Bien sûr, Jean-Luc Delcroix n'a pas la même analyse de la situation. D'ailleurs, pour lui, la remise à la disposition de la Poste française de Giuseppe Boffa "n'est pas une sanction."

Une décision prise de façon "collégiale"

Par ailleurs, le directeur de La Poste Monaco souligne que la décision a été prise de façon "collégiale, suite à la réunion d'un comité exécutif de La Poste Monaco. Cette solution est la plus simple."

Mais comment expliquer une telle décision si l'épisode du 16 septembre est un "non-événement" de l'avis des deux parties?

"Il a été évalué comme un "agent devant gérer son self-control""

Jean-Luc Delcroix affirme: "L'ensemble de l'encadrement dit qu'il est difficile de travailler avec Monsieur Boffa. Lui dit qu'il y a des problèmes alors qu'il n'y en a pas. En 2013, Giuseppe Boffa a été évalué par son supérieur comme un " agent devant gérer son self-control en cas de désaccord avec ses collègues ou sa hiérarchie ". En 2014, une nouvelle évaluation précise qu'il " doit continuer son effort pour avoir un meilleur relationnel et ne pas hésiter à faire des propositions en vue de facilité le travail d'équipe ""

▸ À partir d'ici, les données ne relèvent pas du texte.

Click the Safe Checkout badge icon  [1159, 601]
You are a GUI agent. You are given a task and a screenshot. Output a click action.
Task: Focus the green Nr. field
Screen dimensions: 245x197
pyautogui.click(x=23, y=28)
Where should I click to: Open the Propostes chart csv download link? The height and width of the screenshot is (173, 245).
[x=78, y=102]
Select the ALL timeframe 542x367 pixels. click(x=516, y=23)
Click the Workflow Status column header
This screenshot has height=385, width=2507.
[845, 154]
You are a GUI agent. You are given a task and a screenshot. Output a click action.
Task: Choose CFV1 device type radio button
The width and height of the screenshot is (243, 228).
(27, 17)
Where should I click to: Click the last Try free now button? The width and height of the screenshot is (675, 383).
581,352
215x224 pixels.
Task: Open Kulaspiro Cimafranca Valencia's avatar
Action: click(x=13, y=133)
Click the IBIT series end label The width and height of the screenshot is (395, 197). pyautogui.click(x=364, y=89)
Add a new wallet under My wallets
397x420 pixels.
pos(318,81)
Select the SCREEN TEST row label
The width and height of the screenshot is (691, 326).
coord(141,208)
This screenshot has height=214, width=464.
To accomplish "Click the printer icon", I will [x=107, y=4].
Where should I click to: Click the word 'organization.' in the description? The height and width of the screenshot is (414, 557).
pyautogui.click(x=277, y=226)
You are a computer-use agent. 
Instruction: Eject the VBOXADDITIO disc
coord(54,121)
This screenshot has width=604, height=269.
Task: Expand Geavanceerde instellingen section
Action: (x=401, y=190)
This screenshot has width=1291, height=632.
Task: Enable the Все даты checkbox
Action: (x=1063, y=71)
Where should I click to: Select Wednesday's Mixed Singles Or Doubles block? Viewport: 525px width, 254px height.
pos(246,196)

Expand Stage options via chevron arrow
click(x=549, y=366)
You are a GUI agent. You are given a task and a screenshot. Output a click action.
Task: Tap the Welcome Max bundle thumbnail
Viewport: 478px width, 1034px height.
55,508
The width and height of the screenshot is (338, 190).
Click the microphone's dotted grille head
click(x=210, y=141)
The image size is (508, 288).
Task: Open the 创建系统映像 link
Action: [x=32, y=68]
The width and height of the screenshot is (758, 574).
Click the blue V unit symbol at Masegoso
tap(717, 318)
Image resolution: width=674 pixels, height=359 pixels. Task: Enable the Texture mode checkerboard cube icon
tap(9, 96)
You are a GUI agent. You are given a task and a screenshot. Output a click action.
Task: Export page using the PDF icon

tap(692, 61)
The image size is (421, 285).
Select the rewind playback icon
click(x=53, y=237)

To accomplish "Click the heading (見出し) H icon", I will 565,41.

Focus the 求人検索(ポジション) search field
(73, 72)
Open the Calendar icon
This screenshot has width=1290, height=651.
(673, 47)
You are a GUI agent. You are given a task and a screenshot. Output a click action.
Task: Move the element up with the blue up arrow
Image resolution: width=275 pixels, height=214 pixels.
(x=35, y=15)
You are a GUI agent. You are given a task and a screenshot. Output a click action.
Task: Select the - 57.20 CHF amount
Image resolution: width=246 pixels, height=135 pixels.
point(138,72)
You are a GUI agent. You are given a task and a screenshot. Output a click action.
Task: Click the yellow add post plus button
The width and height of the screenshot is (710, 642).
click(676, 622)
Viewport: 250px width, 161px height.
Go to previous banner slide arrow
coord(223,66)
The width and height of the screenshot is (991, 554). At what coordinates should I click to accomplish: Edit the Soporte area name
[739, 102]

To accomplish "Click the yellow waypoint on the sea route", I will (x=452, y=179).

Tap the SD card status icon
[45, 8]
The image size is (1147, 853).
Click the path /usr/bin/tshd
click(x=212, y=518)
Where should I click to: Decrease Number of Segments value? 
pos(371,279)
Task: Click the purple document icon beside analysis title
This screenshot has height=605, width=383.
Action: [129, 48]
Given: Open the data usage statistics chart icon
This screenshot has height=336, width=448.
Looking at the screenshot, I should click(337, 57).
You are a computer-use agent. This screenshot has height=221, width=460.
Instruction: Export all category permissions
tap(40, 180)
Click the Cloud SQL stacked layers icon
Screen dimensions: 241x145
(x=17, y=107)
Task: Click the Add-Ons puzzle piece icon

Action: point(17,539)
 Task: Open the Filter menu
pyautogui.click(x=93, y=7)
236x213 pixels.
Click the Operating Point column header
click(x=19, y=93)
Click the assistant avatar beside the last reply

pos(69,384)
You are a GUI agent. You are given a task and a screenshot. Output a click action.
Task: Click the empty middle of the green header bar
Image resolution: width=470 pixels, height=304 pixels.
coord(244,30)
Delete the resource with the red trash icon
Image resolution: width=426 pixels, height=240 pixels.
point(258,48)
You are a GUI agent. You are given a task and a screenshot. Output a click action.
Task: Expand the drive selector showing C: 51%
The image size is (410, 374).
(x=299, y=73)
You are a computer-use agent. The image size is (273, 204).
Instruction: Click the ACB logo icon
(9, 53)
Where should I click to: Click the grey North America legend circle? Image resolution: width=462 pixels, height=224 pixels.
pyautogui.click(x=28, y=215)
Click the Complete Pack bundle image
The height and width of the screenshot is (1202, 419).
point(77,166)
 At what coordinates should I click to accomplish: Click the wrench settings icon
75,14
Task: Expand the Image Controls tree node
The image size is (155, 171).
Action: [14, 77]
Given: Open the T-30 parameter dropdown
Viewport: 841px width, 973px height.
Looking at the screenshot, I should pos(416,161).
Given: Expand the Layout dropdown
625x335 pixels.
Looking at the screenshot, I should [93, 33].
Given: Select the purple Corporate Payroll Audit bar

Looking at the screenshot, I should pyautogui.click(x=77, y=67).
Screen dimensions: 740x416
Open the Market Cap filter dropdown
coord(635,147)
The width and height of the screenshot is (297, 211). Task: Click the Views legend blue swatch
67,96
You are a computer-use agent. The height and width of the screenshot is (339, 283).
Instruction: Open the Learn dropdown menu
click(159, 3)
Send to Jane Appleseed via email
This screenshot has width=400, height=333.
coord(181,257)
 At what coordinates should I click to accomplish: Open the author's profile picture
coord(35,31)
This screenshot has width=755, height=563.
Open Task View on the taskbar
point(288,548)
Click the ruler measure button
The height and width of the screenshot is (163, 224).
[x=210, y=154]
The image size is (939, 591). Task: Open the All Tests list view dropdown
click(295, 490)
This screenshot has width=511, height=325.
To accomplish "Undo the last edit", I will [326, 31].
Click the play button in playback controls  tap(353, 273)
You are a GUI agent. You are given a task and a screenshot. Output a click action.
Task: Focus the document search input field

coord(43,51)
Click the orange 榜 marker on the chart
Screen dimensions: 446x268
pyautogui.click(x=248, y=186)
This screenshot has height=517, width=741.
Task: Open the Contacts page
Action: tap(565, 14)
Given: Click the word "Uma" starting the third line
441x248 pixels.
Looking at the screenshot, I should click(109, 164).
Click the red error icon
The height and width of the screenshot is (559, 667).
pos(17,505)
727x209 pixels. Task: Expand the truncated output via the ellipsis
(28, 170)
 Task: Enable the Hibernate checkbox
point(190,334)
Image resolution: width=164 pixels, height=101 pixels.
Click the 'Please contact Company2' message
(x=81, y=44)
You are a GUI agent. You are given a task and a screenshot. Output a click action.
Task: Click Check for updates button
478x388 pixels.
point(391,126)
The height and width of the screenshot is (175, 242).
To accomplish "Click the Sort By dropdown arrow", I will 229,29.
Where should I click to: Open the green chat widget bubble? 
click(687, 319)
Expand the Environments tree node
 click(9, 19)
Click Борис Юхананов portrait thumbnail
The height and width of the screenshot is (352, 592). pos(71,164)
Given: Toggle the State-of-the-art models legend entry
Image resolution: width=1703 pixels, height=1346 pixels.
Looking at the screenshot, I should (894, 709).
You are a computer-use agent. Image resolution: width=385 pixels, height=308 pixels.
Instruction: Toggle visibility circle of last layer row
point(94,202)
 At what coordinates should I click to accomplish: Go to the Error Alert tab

""Il pense toujours détenir la vérité"

"Monsieur Boffa a démontré une fois de plus qu'il ne faisait plus confiance à son encadrement. Il a démontré qu'il a porté sur la place publique une situation dans l'unique but de défendre ses intérêts propres. Il ne respecte pas l'autorité. Il pense toujours détenir la vérité. C'est un électron libre. C'est toutefois quelqu'un qui fait correctement son travail. Mais il a un comportement qui fait que, pour ses collègues, c'est difficile. Il parle négativement de sa hiérarchie. Je suis là pour assurer la paix sociale. La remise à disposition de Monsieur Boffa est une mesure qui va lui permettre de quitter un environnement professionnel qu'il ne supporte plus et dans lequel il n'a aucune confiance. À Cap-d'Ail ça ira mieux."

Ca n'ira certainement pas mieux à partir du 1er décembre. Ce vendredi, Giuseppe Boffa a craqué. Le médecin l'a mis en arrêt maladie pour quinze jours.